Die While You Wait - Ain't it Great?
SOLO-NZ Press Release: Die While You Wait - Ain't it Great?
February 21, 2008
New Zealand's
"Die-while-you-wait" public health system has finally been
exposed for what some of us have always known it to be: a
bloated, bureaucratic, dangerous, inefficient, disaster.
Hobbled by taxation, and lied to about the quality of our
public health system, most New Zealanders are unable to
afford, or haven't even considered, private health
care.
"Private health care is what the country should be turning to," Says SOLO spokesman Lance Davey, responding to a ministerial advisory body's report revealing that 40 patients died as a result of serious medical errors in the public health system in 2006-07 (this, on top of hundreds of mishaps that nearly resulted in deaths).
"Contrary to public perception, a privatised health industry is no more 'only for the elite' than the wholly private food industry is. If you accept the 'truism' that health care is an essential service and therefore must be provided by the state, then why do we not see a Ministry of Nutrition and Sustenance with free and subsidised food handed out to all?

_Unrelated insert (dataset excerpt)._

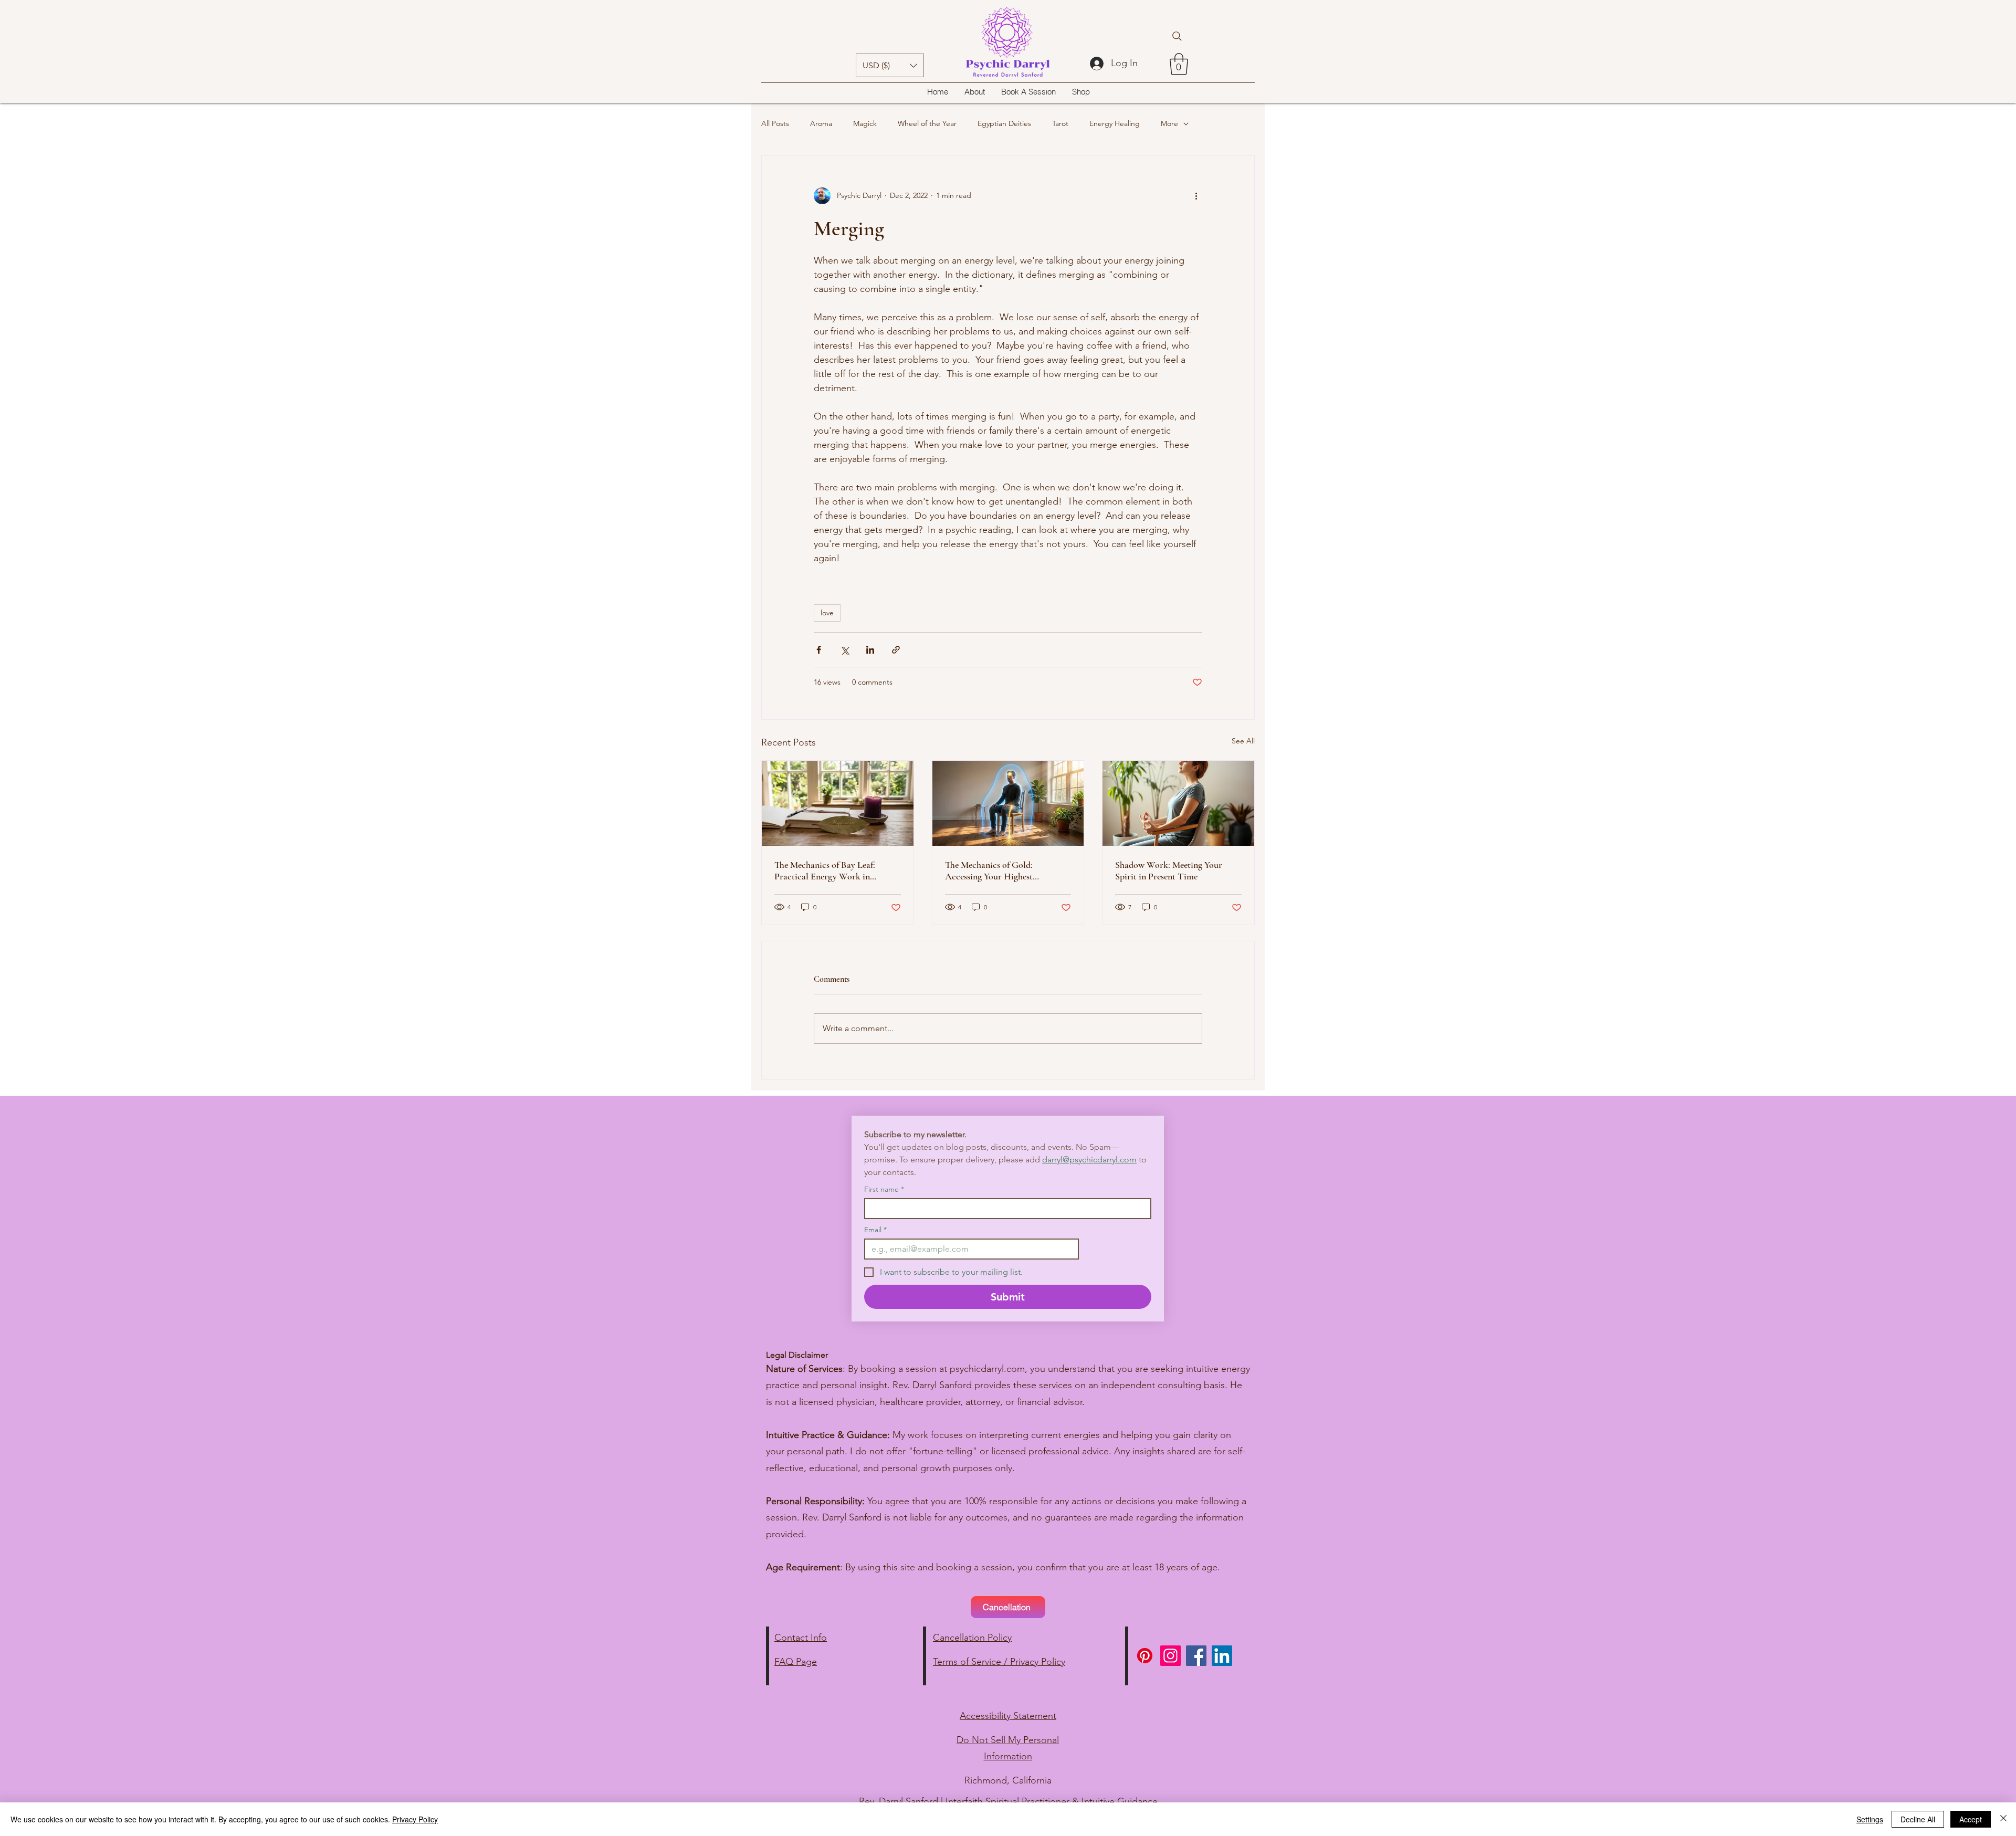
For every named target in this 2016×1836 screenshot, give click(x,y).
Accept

Food, after all, being even more essential to life than health care. Yet with food production in the hands of private companies, we enjoy affordable food from an ample supply. A completely privatised health system, devoid of the bloat, bureaucracy and busybodies that come with a public health service, would be just the same. You'd get better quality of service, more for your money, more advanced treatments, and you could opt for different providers, all of whom will be competing to attract your custom.
"Health care in the hands of the state is wasteful, crippling, deadly and dangerous. We're forced to pay for it, coerced into using it and dying because of it. It's time for the state to get out of the health care business, their refusal to relinquish the reins of health care to those who can provide it the best is quite literally killing us."